After a number of delays, the UK’s first auction of 5G spectrum is underway, with five bidders hoping to secure a share of the spoils.
EE, O2, Three, and Vodafone will all be bidding, alongside small cell operator Airspan. Fixed wireless broadband operator, Connexin, was also approved as a bidding participant, but withdrew from the process last week.
But what is it that that these major players are bidding for? Well, up for grabs is 40MHz worth of the 2.3GHz airwaves, which can be used right away to support existing 4G services, and 150MHz of 3.4GHz of bandwidth that is earmarked for 5G in 2020.
A fair spectrum cap
The auction is the first to be subject to Ofcom’s new spectrum cap. The regulator says its intends to limit any one operator to just 255MHz of ‘immediately usable’ spectrum (800MHz, 900MHz, 1400MHz, 1800MHz, 2100MHz and 2.6GHz) and 340MHz of all airwaves available in the UK – in effect a cap of 37%.
BT-EE already has its hands on 255MHz, and as a result will be unable to bid for the 2.3GHz band, however it is free to compete for the 3.4GHz spectrum. As a further example, Vodafone has 176MHz therefore would be limited to 85MHz of each; while Airspan, Three and O2 have no restrictions.

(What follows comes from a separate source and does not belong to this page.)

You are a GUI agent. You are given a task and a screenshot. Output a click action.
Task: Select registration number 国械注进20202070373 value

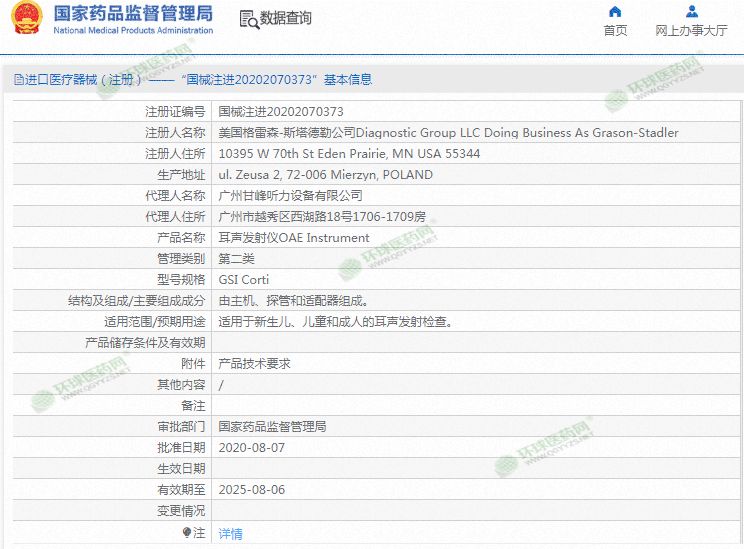tap(281, 112)
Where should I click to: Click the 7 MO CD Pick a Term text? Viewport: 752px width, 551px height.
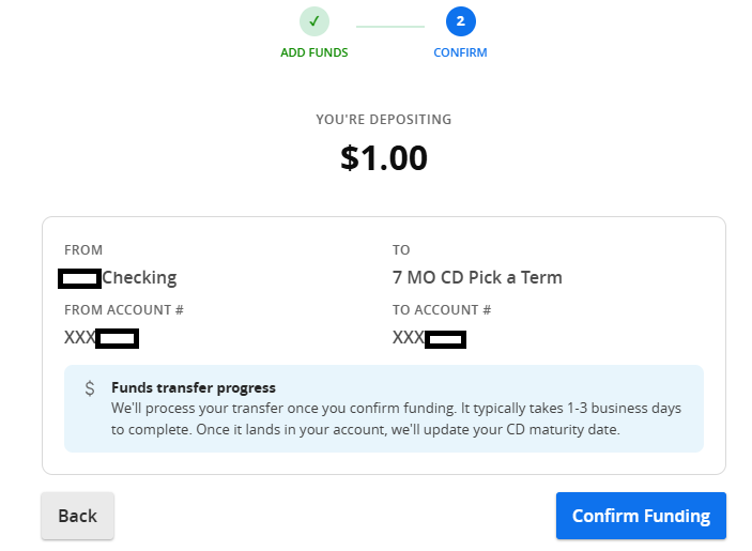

The auction will comprise two stages. The first, determines how much spectrum has been won by each bidder, and, the second, will determine where in each band this is located. Notably the process could take several weeks.
Ofcom has been keen to stress that its role is to maximise the efficiency of the spectrum and its value to society – not to raise revenue. There were some suggestions that the £2.31 billion raised by the 2013 auction of 4G spectrum was disappointing given that some estimates were as high as £4 billion.
Many industry observers have expressed that they are wary and did not want a repeat of the infamous 3G auction in 2000. This auction generated £22 billion for the treasury and restricted the ability of operators to invest in infrastructure.
“Our job is to release these airwaves quickly and efficiently, and we want to see them in use as soon as possible,” said Philip Marnick, Ofcom’s spectrum group director.
“We are glad the auction is now underway. This spectrum will help improve people’s experience of using mobile broadband today, and also help companies prepare for future 5G services.”